### WHAT IS REQUIRED
Up to and including the line that contains "has width=749, height=572.", repeat each line of the data exactly, starting from the first.

### EXERCISE DATA
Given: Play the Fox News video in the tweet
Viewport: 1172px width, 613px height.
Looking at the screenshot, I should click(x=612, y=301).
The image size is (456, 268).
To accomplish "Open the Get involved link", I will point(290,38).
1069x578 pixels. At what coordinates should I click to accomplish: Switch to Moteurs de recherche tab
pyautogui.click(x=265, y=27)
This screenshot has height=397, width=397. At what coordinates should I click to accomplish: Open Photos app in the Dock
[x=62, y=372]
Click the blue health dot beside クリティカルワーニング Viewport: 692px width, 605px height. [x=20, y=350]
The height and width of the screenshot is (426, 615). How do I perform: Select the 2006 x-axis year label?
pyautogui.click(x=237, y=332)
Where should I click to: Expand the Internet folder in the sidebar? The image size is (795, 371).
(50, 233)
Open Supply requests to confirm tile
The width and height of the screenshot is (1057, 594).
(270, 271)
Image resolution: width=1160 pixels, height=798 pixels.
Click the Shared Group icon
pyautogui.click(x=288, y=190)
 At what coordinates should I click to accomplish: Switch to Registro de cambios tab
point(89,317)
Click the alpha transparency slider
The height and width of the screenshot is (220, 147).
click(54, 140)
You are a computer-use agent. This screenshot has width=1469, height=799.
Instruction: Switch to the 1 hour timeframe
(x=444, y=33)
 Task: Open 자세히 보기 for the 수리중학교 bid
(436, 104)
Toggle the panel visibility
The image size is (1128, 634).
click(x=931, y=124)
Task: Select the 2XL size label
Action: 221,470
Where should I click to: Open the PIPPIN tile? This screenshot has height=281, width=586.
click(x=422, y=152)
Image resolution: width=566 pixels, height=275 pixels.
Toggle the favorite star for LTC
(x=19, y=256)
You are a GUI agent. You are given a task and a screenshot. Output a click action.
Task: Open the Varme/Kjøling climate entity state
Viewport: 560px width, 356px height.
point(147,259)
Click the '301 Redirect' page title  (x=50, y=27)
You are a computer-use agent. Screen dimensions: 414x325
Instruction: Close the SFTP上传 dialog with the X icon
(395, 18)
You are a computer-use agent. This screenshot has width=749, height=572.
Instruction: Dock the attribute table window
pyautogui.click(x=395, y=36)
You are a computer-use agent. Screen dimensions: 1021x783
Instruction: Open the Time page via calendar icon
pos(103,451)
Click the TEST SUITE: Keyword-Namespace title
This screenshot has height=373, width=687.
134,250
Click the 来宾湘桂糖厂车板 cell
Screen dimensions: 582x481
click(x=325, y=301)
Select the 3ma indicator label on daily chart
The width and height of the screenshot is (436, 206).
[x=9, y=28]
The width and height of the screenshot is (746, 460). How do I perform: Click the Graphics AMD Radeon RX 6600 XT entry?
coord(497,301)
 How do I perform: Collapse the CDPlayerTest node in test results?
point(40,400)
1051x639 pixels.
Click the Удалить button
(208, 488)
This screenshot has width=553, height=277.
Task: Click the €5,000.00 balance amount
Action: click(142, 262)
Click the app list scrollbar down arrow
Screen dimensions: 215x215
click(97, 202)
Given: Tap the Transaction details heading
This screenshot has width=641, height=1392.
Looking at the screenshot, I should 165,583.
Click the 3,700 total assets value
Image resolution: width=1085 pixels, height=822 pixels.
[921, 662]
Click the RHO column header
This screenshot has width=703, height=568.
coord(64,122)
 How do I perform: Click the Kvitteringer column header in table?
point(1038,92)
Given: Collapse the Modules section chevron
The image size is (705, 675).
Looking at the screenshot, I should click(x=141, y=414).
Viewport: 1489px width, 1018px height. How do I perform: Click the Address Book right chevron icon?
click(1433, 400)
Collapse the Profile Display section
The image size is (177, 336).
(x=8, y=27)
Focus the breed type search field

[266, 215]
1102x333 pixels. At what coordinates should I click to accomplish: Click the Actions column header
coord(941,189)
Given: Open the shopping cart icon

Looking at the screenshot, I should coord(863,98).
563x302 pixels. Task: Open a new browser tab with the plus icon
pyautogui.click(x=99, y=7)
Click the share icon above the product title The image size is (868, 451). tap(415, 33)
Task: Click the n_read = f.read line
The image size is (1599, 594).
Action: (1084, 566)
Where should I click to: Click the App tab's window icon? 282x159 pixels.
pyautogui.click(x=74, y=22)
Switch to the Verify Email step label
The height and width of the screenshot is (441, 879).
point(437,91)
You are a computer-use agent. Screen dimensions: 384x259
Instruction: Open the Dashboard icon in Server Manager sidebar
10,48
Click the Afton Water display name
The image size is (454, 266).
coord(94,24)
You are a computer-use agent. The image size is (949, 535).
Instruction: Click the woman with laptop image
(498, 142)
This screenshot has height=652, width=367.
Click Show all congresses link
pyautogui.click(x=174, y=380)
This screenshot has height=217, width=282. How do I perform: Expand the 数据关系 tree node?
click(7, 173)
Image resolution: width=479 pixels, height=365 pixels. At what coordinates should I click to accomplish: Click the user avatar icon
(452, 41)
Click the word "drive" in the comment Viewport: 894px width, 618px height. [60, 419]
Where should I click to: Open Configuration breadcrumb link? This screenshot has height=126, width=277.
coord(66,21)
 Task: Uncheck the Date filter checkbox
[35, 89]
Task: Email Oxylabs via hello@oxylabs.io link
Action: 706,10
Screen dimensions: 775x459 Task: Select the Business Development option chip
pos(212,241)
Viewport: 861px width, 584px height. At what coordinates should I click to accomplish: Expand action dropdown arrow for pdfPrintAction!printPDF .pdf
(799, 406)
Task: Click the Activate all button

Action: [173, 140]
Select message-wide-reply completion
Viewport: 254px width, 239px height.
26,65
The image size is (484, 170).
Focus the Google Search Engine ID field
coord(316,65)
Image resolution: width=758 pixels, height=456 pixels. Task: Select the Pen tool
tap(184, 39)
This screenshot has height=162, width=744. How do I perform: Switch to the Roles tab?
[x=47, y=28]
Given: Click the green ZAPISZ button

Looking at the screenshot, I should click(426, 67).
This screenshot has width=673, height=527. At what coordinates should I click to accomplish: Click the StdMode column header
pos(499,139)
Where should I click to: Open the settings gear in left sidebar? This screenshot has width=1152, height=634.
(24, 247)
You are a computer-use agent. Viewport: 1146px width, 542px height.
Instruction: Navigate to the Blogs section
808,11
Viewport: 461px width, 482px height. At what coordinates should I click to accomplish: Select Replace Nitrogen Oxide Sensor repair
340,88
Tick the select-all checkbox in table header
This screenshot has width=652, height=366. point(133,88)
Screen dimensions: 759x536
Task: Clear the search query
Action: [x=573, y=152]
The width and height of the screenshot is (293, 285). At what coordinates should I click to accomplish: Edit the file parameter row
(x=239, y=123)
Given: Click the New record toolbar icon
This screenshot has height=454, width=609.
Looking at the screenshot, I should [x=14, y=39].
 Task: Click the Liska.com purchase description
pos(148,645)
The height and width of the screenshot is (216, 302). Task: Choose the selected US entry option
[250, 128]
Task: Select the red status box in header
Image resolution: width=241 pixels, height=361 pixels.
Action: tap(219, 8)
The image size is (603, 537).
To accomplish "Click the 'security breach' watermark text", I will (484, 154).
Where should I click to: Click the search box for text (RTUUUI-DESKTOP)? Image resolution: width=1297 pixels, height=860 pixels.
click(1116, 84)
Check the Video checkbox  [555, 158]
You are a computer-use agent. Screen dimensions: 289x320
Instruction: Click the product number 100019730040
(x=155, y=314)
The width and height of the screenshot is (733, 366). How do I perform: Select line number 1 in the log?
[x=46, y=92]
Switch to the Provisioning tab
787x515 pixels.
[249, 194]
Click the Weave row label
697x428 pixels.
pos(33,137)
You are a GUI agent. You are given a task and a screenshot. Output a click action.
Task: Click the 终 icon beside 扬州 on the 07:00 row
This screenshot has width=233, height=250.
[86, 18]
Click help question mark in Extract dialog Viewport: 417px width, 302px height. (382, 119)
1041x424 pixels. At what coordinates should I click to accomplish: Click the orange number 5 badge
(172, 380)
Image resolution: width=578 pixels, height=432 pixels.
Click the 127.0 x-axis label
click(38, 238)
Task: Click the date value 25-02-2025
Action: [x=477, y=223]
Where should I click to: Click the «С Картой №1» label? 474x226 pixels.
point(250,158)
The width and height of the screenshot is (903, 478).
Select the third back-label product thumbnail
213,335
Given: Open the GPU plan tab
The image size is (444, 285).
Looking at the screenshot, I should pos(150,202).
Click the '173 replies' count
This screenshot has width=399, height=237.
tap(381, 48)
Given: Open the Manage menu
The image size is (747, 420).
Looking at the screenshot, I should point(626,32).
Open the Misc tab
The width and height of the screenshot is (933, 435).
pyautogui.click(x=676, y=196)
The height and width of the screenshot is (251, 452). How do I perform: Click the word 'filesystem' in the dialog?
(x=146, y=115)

### ANSWER TO THE EXERCISE
Given: Play the Fox News video in the tweet
Viewport: 1172px width, 613px height.
Looking at the screenshot, I should click(x=612, y=301).
The image size is (456, 268).
To accomplish "Open the Get involved link", I will point(290,38).
1069x578 pixels. At what coordinates should I click to accomplish: Switch to Moteurs de recherche tab
pyautogui.click(x=265, y=27)
This screenshot has height=397, width=397. At what coordinates should I click to accomplish: Open Photos app in the Dock
[x=62, y=372]
Click the blue health dot beside クリティカルワーニング Viewport: 692px width, 605px height. [x=20, y=350]
The height and width of the screenshot is (426, 615). How do I perform: Select the 2006 x-axis year label?
pyautogui.click(x=237, y=332)
Where should I click to: Expand the Internet folder in the sidebar? The image size is (795, 371).
(50, 233)
Open Supply requests to confirm tile
The width and height of the screenshot is (1057, 594).
(270, 271)
Image resolution: width=1160 pixels, height=798 pixels.
Click the Shared Group icon
pyautogui.click(x=288, y=190)
 At what coordinates should I click to accomplish: Switch to Registro de cambios tab
point(89,317)
Click the alpha transparency slider
The height and width of the screenshot is (220, 147).
click(54, 140)
You are a computer-use agent. This screenshot has width=1469, height=799.
Instruction: Switch to the 1 hour timeframe
(x=444, y=33)
 Task: Open 자세히 보기 for the 수리중학교 bid
(436, 104)
Toggle the panel visibility
The image size is (1128, 634).
click(x=931, y=124)
Task: Select the 2XL size label
Action: 221,470
Where should I click to: Open the PIPPIN tile? This screenshot has height=281, width=586.
click(x=422, y=152)
Image resolution: width=566 pixels, height=275 pixels.
Toggle the favorite star for LTC
(x=19, y=256)
You are a GUI agent. You are given a task and a screenshot. Output a click action.
Task: Open the Varme/Kjøling climate entity state
Viewport: 560px width, 356px height.
point(147,259)
Click the '301 Redirect' page title  (x=50, y=27)
You are a computer-use agent. Screen dimensions: 414x325
Instruction: Close the SFTP上传 dialog with the X icon
(395, 18)
You are a computer-use agent. This screenshot has width=749, height=572.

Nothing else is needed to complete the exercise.